Once he ruled out Tony as a suspect, Angus would be free to interview the contacts on Cory's computer, and not look back.

Information about someone accessing Cory's computer from a location other than the Wade house, didn't mean it was Cory. As he had Terry looking for clues about Cory's whereabouts, someone else might be interested in Cory's computer too, and for reasons Angus knew nothing about. There were still more questions than answers.

Angus parked in front of a modest house, walking to the front door. He knocked, reaching into his pocket for his wallet.

" Mrs. Johnson, I'm Angus McCoy. I'm a private investigator. Mrs. Dolores Wade said that you clean house for her two days a week, and you come in Saturdays occasionally," Angus said.

He held up his license.

Mrs. Johnson nodded, as she listened, and read the information on the private investigator's license.

"Is anything wrong?" she asked with concern in her voice.

"You do know Cory is missing?" Angus asked.

"No, I didn't know. Please come in. Tell me what happened. It explains why his bed hasn't been slept in, Mr. McCoy. I thought he and his mother might be away. Her room shows no sign she's been there for the last week. Sure simplifies cleaning if no one is there. I never imagined anything was wrong."

Angus sat in a very neat living room. Mrs. Johnson sat across from him with her hands folded in her lap. She looked ill at ease.

"How can I help?" She asked. "Cory is missing? Oh my God. He's such a polite boy. I hope nothing has happened to him."

"What I need to know is if you saw anything unusual in Cory's room, after he disappeared, Monday a week ago?"

"Cory's a neat boy. He hangs up most of his clothes. I go into his room to dust, vacuum, and make his bed. Sometimes there are things out on his desk, maybe there will be a pair of shoes by his bed, but no, nothing unusual. My last few days there, Cory's room looked just as I left it. I thought maybe he was away. I know private schools let out earlier than the public schools. My kids have two weeks left."

Mrs. Johnson spoke softly. She had a pleasant speaking voice, and an easy speaking style. She waited for Angus to finish what he was saying before she spoke. She gave thought to each answer.

Mrs. Johnson expressed a legitimate concern for Cory. She was told nothing about where Mrs. Wade or Cory went. Mrs. Wade often left her notes, asking her to attend to something she might not ordinarily attend to, but there had been no note in some time.

"This is the time of year I'd start seeing Cory in the house on my cleaning days.
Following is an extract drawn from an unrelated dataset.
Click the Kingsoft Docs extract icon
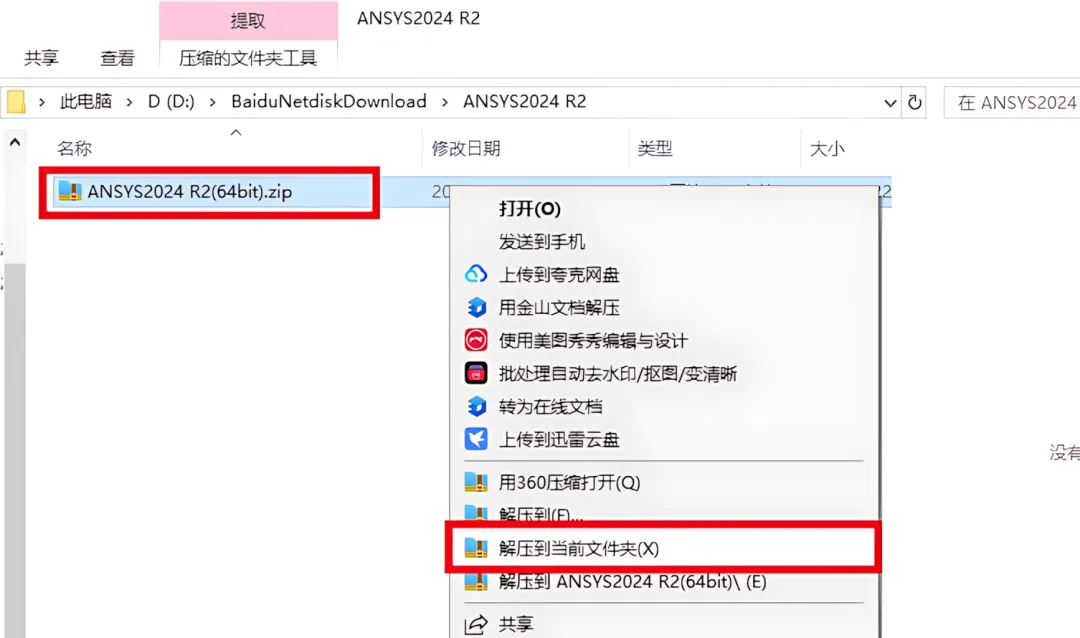 [476, 307]
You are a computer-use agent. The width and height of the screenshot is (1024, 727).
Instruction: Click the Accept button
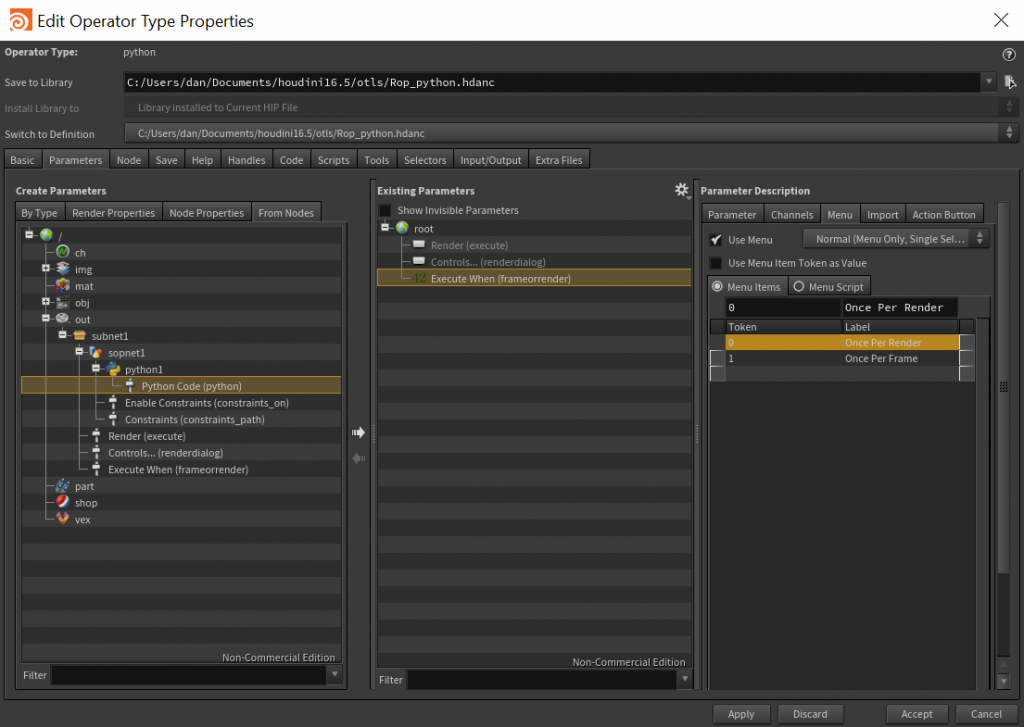tap(916, 714)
Once school let out, he was often around the house during the summers. I heard nothing about his graduation. Most people I've cleaned for invited me to their son's or daughter's graduation. That seemed odd, but like I said, I thought Cory and his mother might be away. They travel some in the summers," Mrs. Johnson said.
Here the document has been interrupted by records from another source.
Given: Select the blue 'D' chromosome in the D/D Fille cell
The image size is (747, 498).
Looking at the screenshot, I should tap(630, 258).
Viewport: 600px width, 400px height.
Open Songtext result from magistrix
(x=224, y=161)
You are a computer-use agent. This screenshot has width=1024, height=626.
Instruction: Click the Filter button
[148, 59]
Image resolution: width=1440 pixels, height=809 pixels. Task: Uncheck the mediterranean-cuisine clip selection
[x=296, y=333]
"Their rooms have seemed undisturbed from one cleaning day to the next," she said. "I vacuum and dust, but it doesn't take long."

"You haven't cleaned up anything unusual, a mess of some kind, or have you seen anything out of the ordinary?" Angus asked.

Mrs. Johnson thought for a minute.

"Don't worry about revealing confidences, Mrs. Johnson. Mrs. Wade hired me to search for Cory. I'm looking for any clue that might tell me where Cory went or why he left. Anything you say will stay between you and me, Mrs. Johnson," Angus reassured her.

"I can't tell you about anything unusual. I've known Cory since he was a boy. They hired me shortly after they moved out here. The house is always neat. Cory's room has a lived in look, when he's there. Mrs. Wade has a personal maid, Sensa, and she picks up after her. Two days a week is a lot for a house that doesn't show any sign of being messy," Mrs. Johnson said. "Frankly, Mr. McCoy, I've been worried they'd let me go, because the house is so easy to clean, and they pay me top dollar to keep it that way. I get the impression Mr. Wade is a stickler for neatness. He doesn't communicate with me much, but if he comes in while I'm cleaning, he'll check for dust or any sign I may not be doing my job. I don't mind telling you, I didn't appreciate that at first. Then, once i"d been there a few years, I'd see him checking behind me, and it was kind of humorous. I'm sure he has better things to do than check my dust mop for dust."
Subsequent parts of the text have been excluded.